Home of Wasabi Air Racing

Elliot Seguin and Jenn Whaley's Formula One class air race team based out of Mojave, California. Pylon racing at the National Championship Air Races in Reno Nevada. Eight airplanes racing head to head around telephone poles in the desert. Mojave is the best place on the planet to build and modify a race plane, and Wasabi is lucky to have the best support in the business.

Thursday, November 13, 2014

Hoey's BD-4 Taildragger

Elliot and Bob in the BD-4
Bob Hoey is a retired Airforce flight test engineer.  He has worked on so many awesome projects.  Bob did extensive work on the X-15 (Hoey X-15 Article), was a consultant for Scaled on Spaceshipone, and has done extensive work studying and modeling the flight of birds (RC Bird Video).  In the mid seventies Bob built a BD-4 for family trips to Oregon.  Jenn has been vocal about a sweet spot for this airplane for a long time, so a month ago Bob asked us if we would be interested in buying the airplane.  As a true slacker I was not able to buy Jenn the airplane, but I did get to fly it with Bob in late September. What a privilege

With two crew and ¾ tanks the airplane climbed at 1000 FPM and cruised (WOT) at 140 KTAS…so Grumman Tiger performance, it is prop limited in cruise so an engineer might enjoy fiddling with this aspect of the airplane.  It is docile with nice forces in all three axes.  Strong dihedral effect means that even though it has no lateral or directional trim you can boot it around with the rudder in cruise. 

This aircraft type was not initially designed as a taildragger and the tailwheel occupies the space that was an add-on ventral fin, as a result there is some hesitancy to spin the BD-4 tail draggers.  I stalled the airplane (60 MIAS clean 55 MIAS Full Flaps) and found the airplane lively directionally at these high alphas with a powerful rudder, therefore I would be confident getting uncoordinated and slow.

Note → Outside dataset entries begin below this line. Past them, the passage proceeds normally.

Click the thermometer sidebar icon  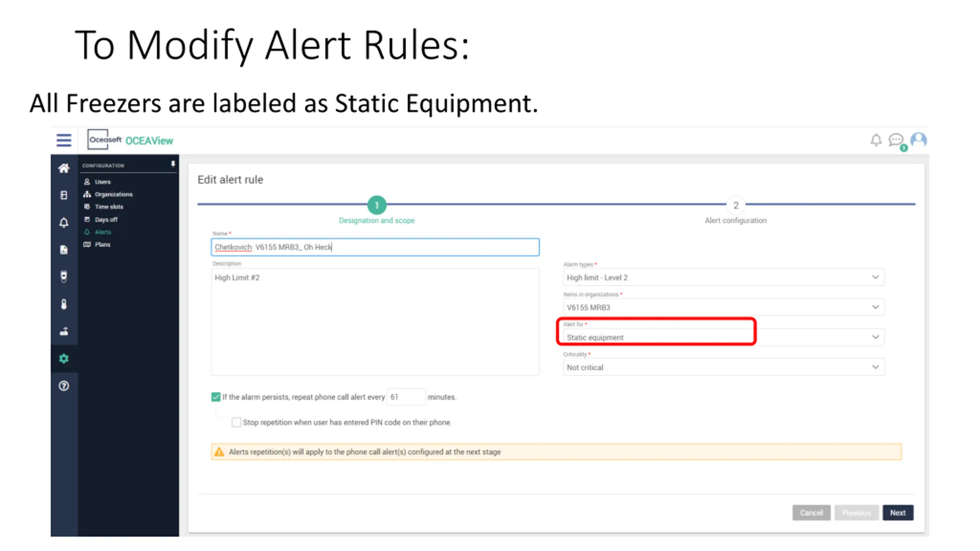tap(64, 304)
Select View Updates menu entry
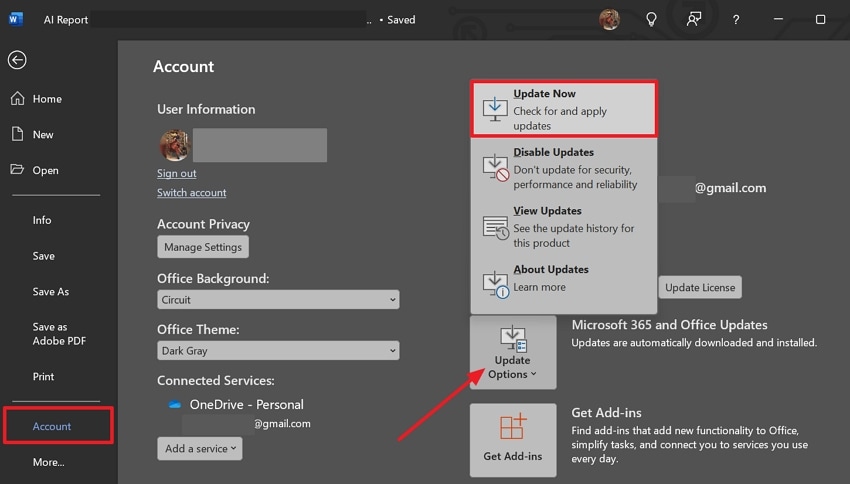 (564, 227)
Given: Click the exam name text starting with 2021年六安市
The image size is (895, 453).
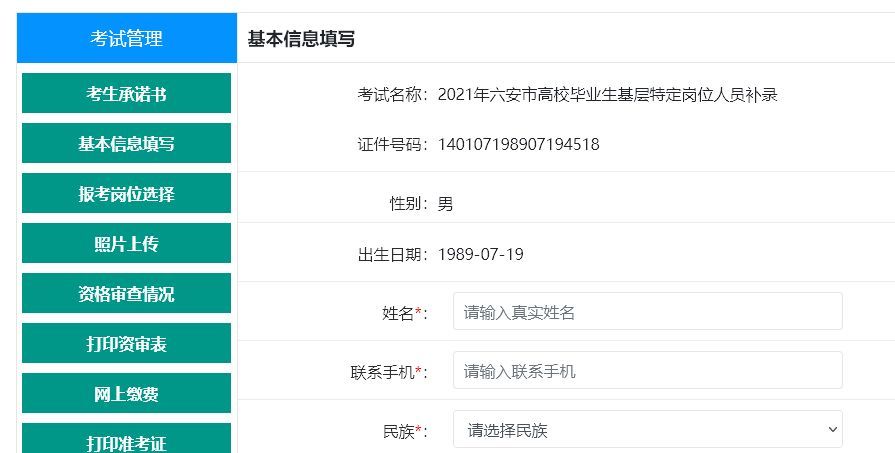Looking at the screenshot, I should point(607,95).
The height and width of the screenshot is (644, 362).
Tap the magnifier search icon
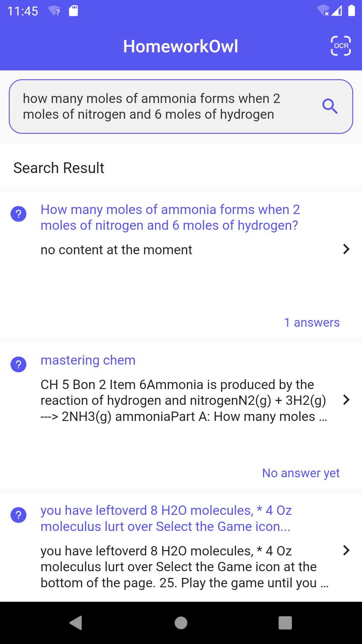(330, 106)
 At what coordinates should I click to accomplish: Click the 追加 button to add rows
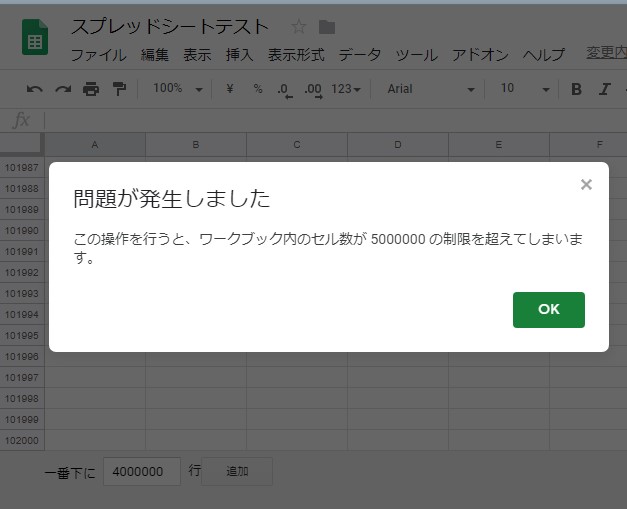click(x=237, y=471)
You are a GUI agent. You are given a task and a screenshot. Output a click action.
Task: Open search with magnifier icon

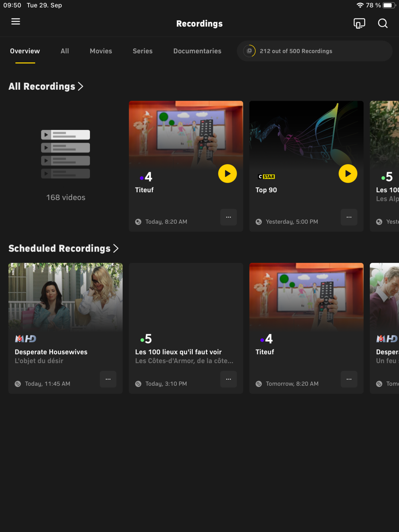tap(383, 24)
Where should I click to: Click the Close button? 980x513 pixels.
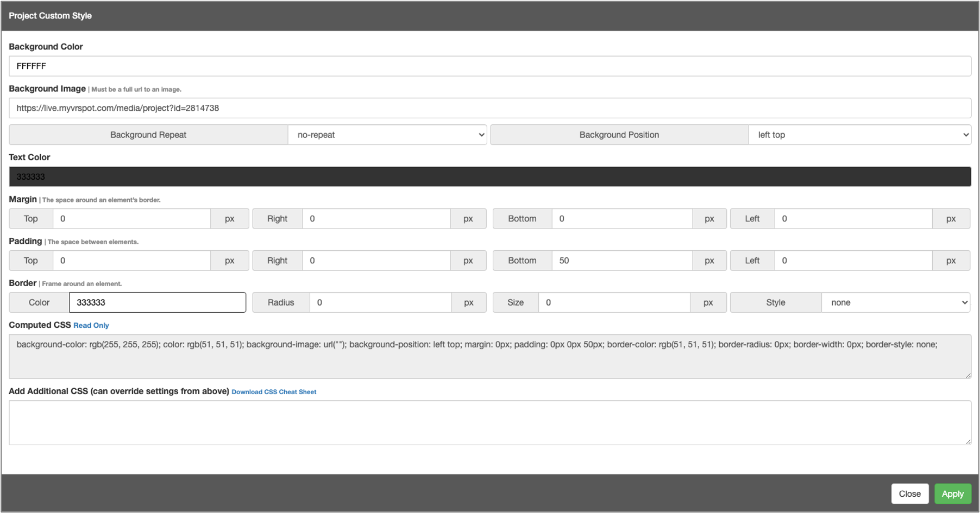pos(909,493)
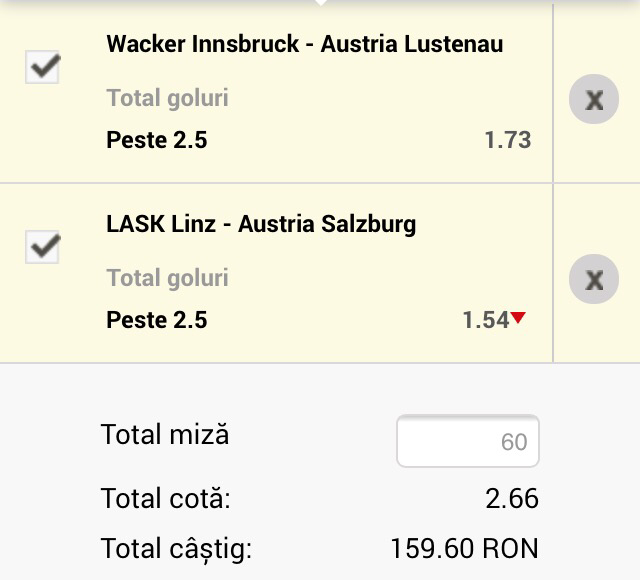The image size is (640, 580).
Task: Click the checkmark icon for Wacker Innsbruck selection
Action: point(43,67)
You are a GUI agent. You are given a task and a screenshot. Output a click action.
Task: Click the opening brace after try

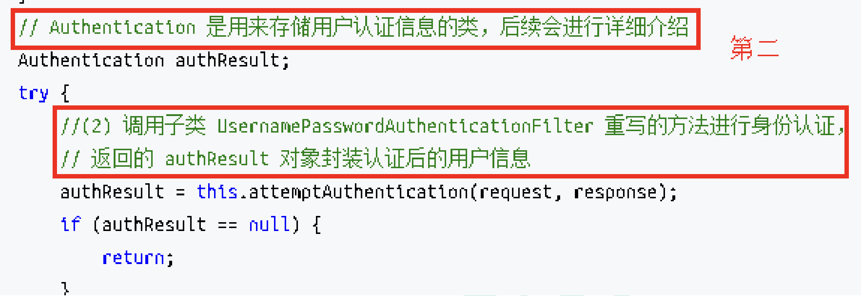click(x=65, y=93)
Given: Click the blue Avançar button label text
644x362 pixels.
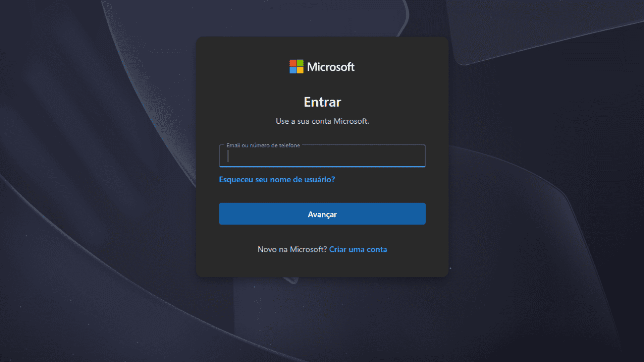Looking at the screenshot, I should 322,214.
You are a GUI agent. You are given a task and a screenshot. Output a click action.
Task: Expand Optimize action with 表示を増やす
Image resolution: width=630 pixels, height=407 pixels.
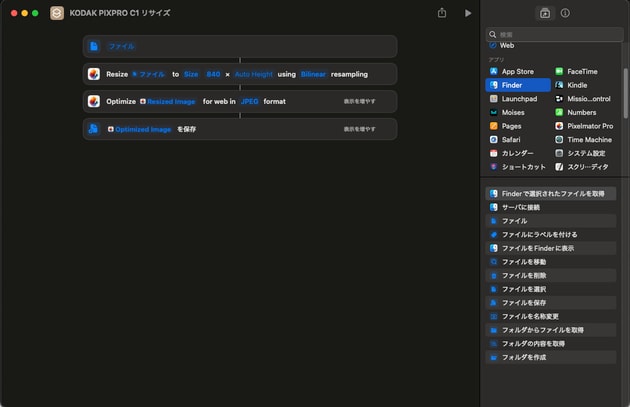pyautogui.click(x=360, y=101)

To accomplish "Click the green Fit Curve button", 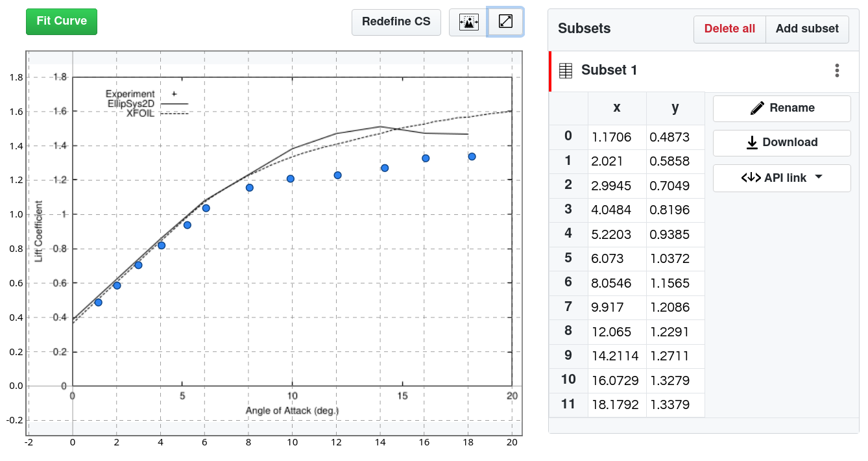I will [62, 21].
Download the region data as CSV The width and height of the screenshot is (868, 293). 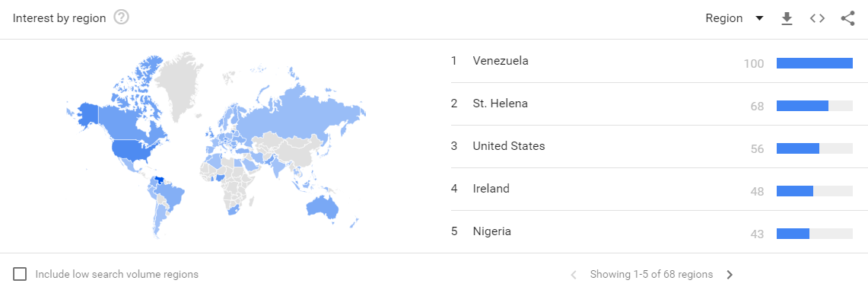(x=787, y=18)
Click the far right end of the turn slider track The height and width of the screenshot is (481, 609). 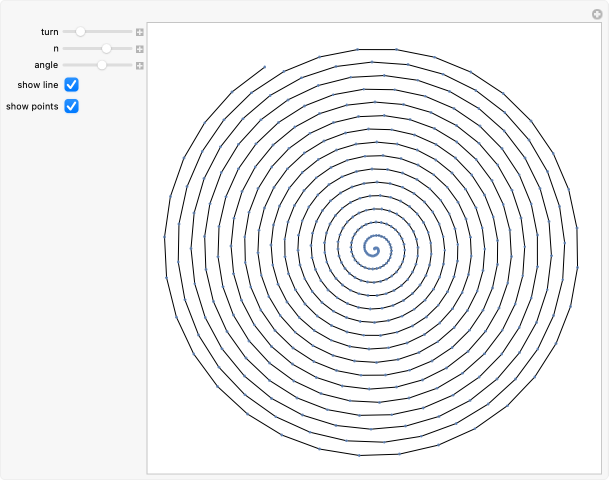[131, 32]
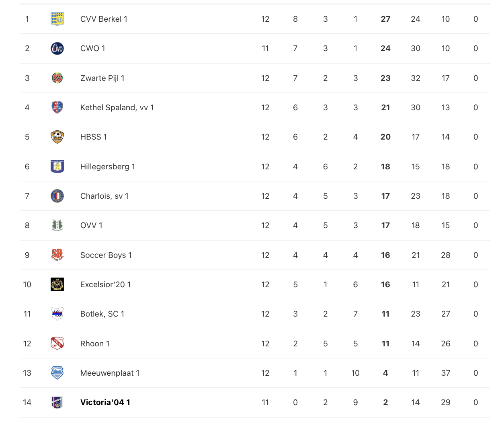This screenshot has width=504, height=424.
Task: Click the Hillegersberg club crest
Action: [x=57, y=167]
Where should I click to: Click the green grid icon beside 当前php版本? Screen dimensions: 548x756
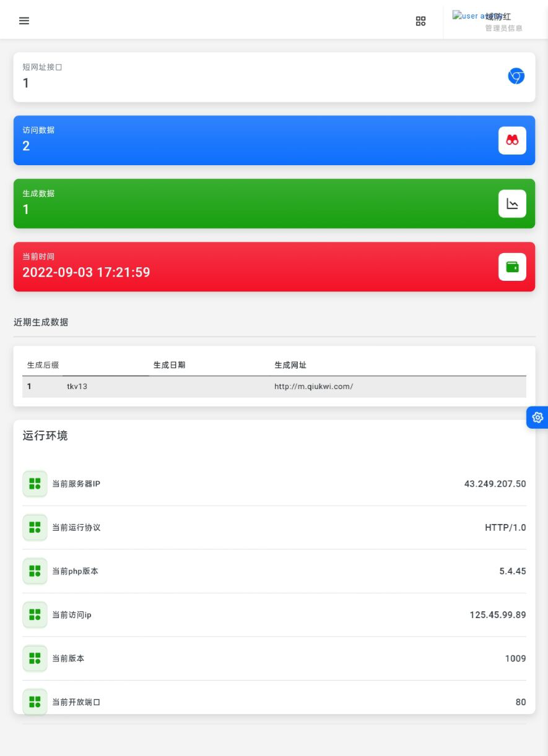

As a taildragger the airplane was honest but lively.  The short gear and good lateral visibility meant that the pilot could basically watch the wheel touch down (a rare privilege in taildraggers) and could see over the nose in three point.  The airplane has a steerable Scott Tailwheel, the springs for which were set up very well.  We used 100 MIAS for base to final turn with 85 MIAS over the numbers.  Raised the tail at 45MIAS, rotate at 70 MIAS.